Localization of endothelin binding sites and endothelin-like immunoreactivity in human fetal heart.

The localization of [125I]endothelin-1 ([125I]ET-1) and [125I]endothelin-3 ([125I]ET-3) binding sites, as well as ET-like immunoreactivity, was investigated in sections of human fetal heart, using in vitro autoradiographic and immunohistochemical techniques. High-affinity [125I]ET-1 binding sites showed a tissue-specific distribution pattern, with high-density binding to the atria, ventricles (77-100 amol/mm2), and cardiac valve cusps (120.6 +/- 2.6 amol/mm2). Specific high-density binding of [125I]ET-3 was also exhibited on valve cusps (143.2 +/- 2 amol/mm2), whereas a much lower density of binding was displayed on atria and ventricles (10-15 amol/mm2).
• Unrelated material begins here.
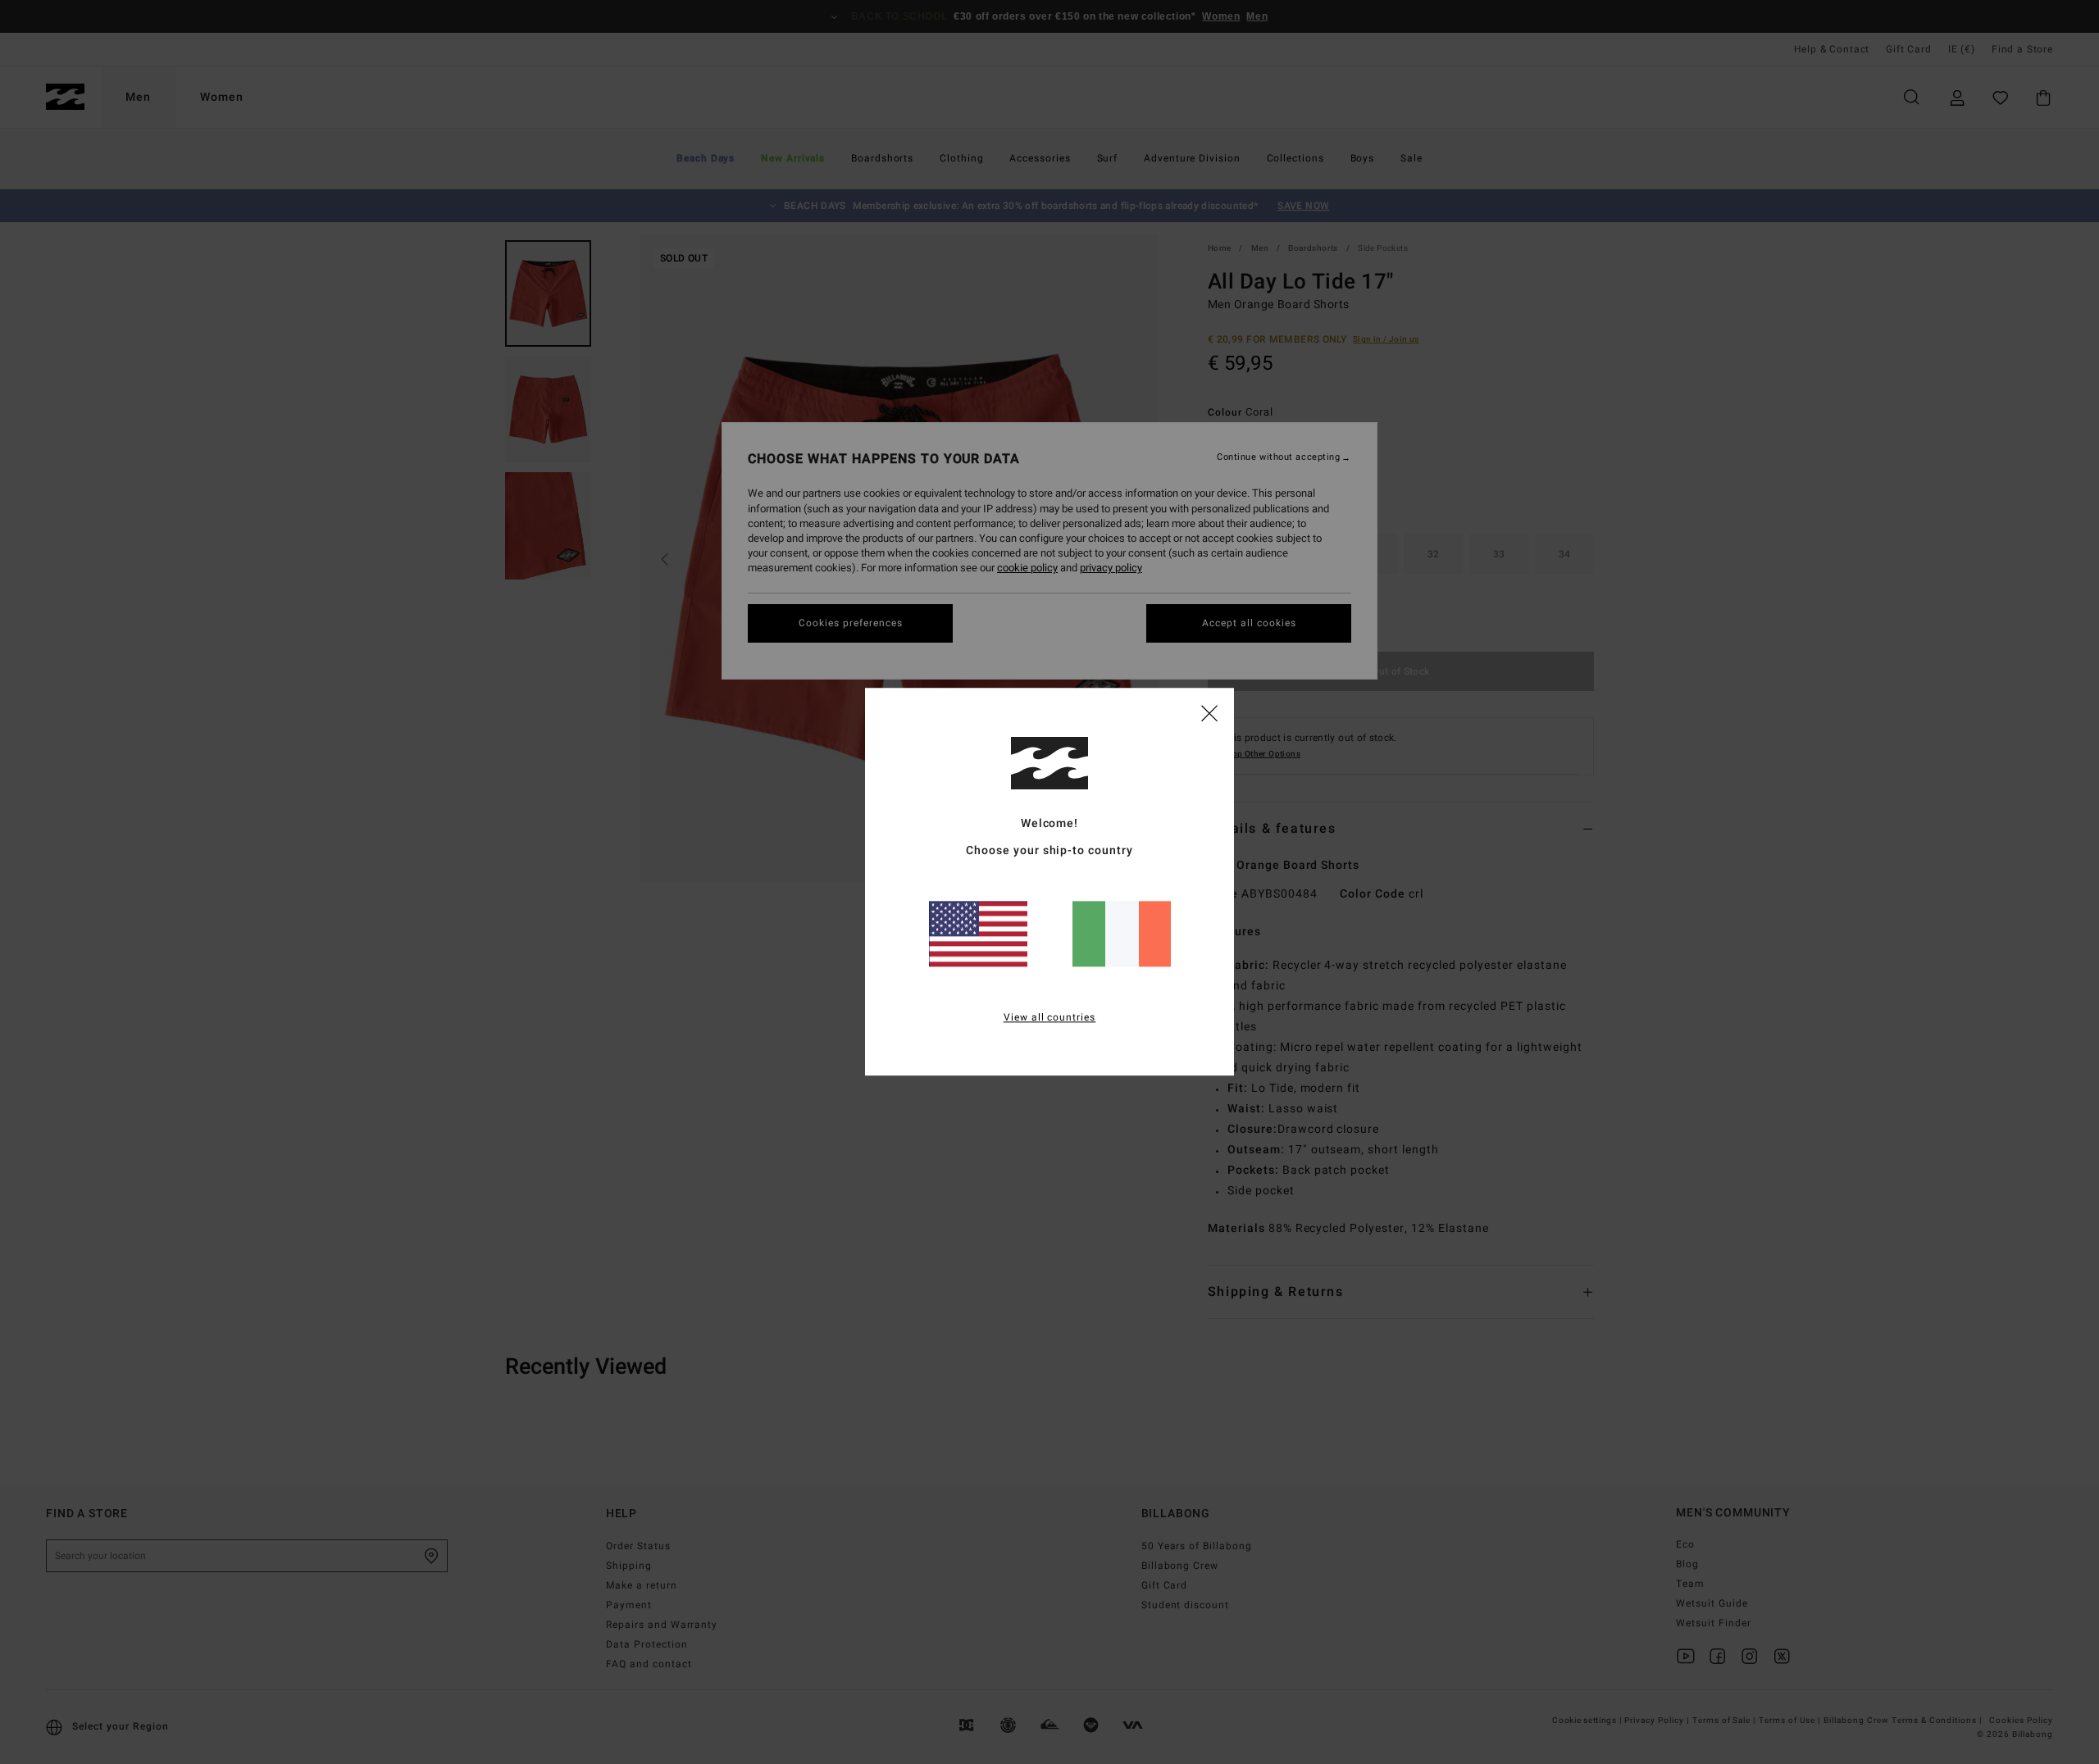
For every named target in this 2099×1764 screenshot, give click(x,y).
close (1209, 712)
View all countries (1050, 1018)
Microautoradiographic examination demonstrated binding sites on the wall of the aorta, pulmonary and coronary arteries, myocardium, ventricular conduction system, endocardium, and endothelial lining of valve cusps. Regional differences in the density and affinity of ET binding sites suggest that subpopulations of receptors are present in the human fetal heart. ET-like immunoreactivity was localized to a heterogeneous population of endothelial, endocardial, and epicardial mesothelial cells. The concordant localization of specific binding sites and ET-like immunoreactive cells indicates that locally released peptide might have a paracrine or autocrine role, possibly influencing cardiovascular development and function.